Frankly, I just don't know how to cope. I do realise that my mini-pill has had some effect on me but I'm at risk to be on the combined pill. I used to take Cerazette but this gave me severe violent thoughts like everyone had wronged me. The thoughts now are almost like a "just because I can" but I can normally push them aside. Since swapping to a different pill (Noriday, for those familiar with them) my moods have improved but I've had a very irregular cycle, which has resulted in PMS and consequent rare but powerful violent thoughts, followed by outbursts of torrential crying.
I've probably got other stresses too. At the moment we both only have £300 between us. I have a lot of junk to sell on Ebay from the wedding but it will all take time. Our flat is looking less than impressive and that always effects my mood. I also want to redecorate as the murky brown walls feel dire and old but without the money we simply can't afford to.
I'm not currently on any medication for these thoughts. I did speak to my GP about them previously but he said they seemed to be hormonal and put me on a "less androgenic" mini-pill. Whether this has worked the way he hoped I'm not entirely sure. He changed my pill 4 days before the wedding so it's really hard for me to say whether it's made a change to my mood. A huge chunk of me is/was so terrified by the thoughts that I sort of willed them to stay. I also developed a cough/cold 2 weeks ago and I still have bouts of a chesty cough, my anxiety always goes through the room when I'm not well. I do use Rescue Remedy pastilles though I sort of will myself not to use them. Again, something in my mind sees using the pastilles as sort of a compulsion. I get an intrusive thought, I start chewing a pastille, eventually the thought gets easier and I stop using them. A few hours later I get another thought and chew another one and so the cycle continues until the only relief I get from the intrusive thoughts is RR pastilles.

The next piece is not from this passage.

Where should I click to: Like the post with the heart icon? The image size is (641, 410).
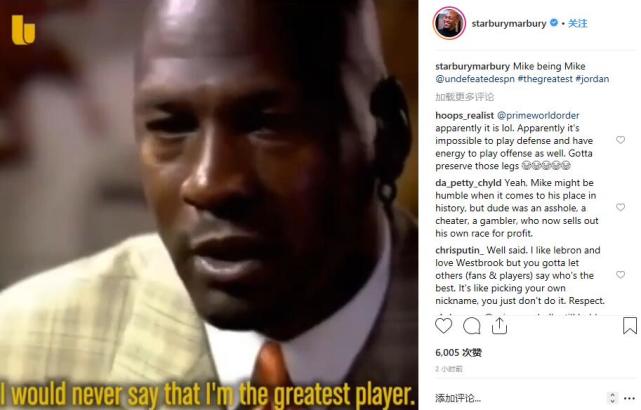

I have had a 3 year old lad running riot in a post-wedding flat today so I think I may also be very tired. I'm also quite gutted as try as I might to lose weight before the wedding I still weighed in at 18st. I've been scaring myself even more as I'm well aware that's a huge size to be and the health consequences of being so big. Everytime I eat something I wonder to myself if it may later trigger a heart attack, just another anxious thought to add to my list!
Has anyone got any advice? I'm not sure whether therapy would help me as my thoughts vary so much day by day. First thing in the morning when I wake up bright and refreshed I'm absolutely superb and I can go all day thought-free or ignoring those pesky thoughts. Come about 6pm though when I'm tired I start getting them, then I stay up obsessing over them and make myself worse. If I've had a bad night, it's cold and murky or I'm ill they're much worse, but given none of these variables constantly happens I'm really not sure what to do!
Thanks all for reading and sorry for the long post, it does help to post what I'm going through in the hope that someone somewhere understands, even if just a little!